World’s leading firms, investors debate bull and bear cases for crypto as market bounces off lows
The good news? As of Tuesday, BTC prices were up around 10% for the week. The less-good news? Both crypto and traditional markets are still hovering near multi-year lows. From surging inflation and a crippled supply chain to the end of COVID-era stimulus and the war in Ukraine, a wave of negative factors has erased trillions of dollars in investor gains. With the Fed expected to raise interest rates at least three more times over the next few months, we wanted to see what the smart money — from Wall Street and beyond — thinks will happen next. Here’s what they have to say:
- According to a new report from JPMorgan, Bitcoin “has significant upside from here” and has become the firm’s “preferred asset” over real estateas an “alternative investment” while interest rates soar. The report also suggests that sustained venture capital flowing into crypto would help avert a “long” crypto downcycle. And despite CEO Jamie Dimon’shistory as a prominent crypto skeptic, the bank participated in a $60 million fundraise for the blockchain analytics firm Elliptic last October.
- Investment in crypto technology shows no signs of slowing, with Andreessen Horowitz (a16z) announcing a record breaking $4.5 billion crypto fund. The new fund brings the firm’s total investments in technology related to the crypto-powered future of the internet (also known as web3) to $7.6 billion. The firm’s founder, Marc Andreessen — who helped shepherd the early internet era with his company Netscape and has navigated down cycles including the 2000 dot-com crash – sees major parallels to earlier moments: “The only time I have ever said ‘this is like the internet’ is this … I don’t take the comparison lightly … we could actually imagine the entire global economy running on the blockchain.” (a16z is a Coinbase investor.)
- At the World Economic Forum last week in Davos, hedge-fund giant Ray Dalio explained his rationale for adding some BTC to his portfolio: “We’re in an environment where we’re going to ask, ‘What is the new money? What is the type of money we can move between countries that is a medium of exchange and a storehold of wealth?’ Bitcoin has made a tremendous achievement over the last 11 years.” Likewise, legendary value investor Bill Miller — whose bets on Amazon and BTC made him a billionaire — remains committed to Bitcoin: “I consider Bitcoin an insurance policy against financial catastrophe.”

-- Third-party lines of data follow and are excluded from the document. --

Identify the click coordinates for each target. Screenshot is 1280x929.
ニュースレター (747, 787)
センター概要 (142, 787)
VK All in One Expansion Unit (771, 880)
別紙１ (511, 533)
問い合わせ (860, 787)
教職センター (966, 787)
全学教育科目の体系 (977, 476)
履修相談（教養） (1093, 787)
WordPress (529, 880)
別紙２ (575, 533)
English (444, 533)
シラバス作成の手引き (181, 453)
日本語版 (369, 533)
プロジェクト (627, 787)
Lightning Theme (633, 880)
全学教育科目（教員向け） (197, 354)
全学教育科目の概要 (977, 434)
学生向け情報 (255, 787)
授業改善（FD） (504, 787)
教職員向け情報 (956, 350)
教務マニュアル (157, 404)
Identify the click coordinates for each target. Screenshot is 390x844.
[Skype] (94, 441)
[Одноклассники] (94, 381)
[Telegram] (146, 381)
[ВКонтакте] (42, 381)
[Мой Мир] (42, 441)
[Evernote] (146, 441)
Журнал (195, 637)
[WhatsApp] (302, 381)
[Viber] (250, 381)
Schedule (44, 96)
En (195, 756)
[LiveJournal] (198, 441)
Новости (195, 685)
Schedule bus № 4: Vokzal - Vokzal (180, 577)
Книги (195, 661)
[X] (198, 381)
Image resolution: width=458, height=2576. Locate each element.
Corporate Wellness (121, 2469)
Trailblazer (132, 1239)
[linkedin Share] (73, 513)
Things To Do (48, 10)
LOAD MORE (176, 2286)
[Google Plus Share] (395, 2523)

- But not everyone gathered at Davos was as optimistic, with Guggenheim Partners’ Scott Minerd predicting that BTC may not see a bottom until $8,000. Minerd — who in December of 2020 predicted that BTC was on its way to $400,000 — now says, “Bitcoin and any cryptocurrency at this point has not really established itself as a credible institutional investment.” Other Davos attendees noted that bear markets have more to offer than just pain: “It’s good, because it’s going to clear the people who were there for the bad reasons,” said the CEO of theWeb3 Foundation. “So the legit ones will be able to focus only on developing on building and forget about the valuation of the token because everyone is down.”
Why it matters… With interest rates set to rise over the coming months, market watchers expect continued turbulence — but do rising interest rates automatically mean that crypto prices will fall? We can look at the past for clues. From 2016 to 2019, U.S. interest rates rose from nearly 0 to 2.5%. BTC? It rose from nearly $400 to over $10,000. And whether we’re experiencing a full-on crypto winter or just weathering a shorter-term storm, some of the biggest banks and venture firms in the world appear to remain bullish on the technology’s future — and are setting themselves up to ride the next wave.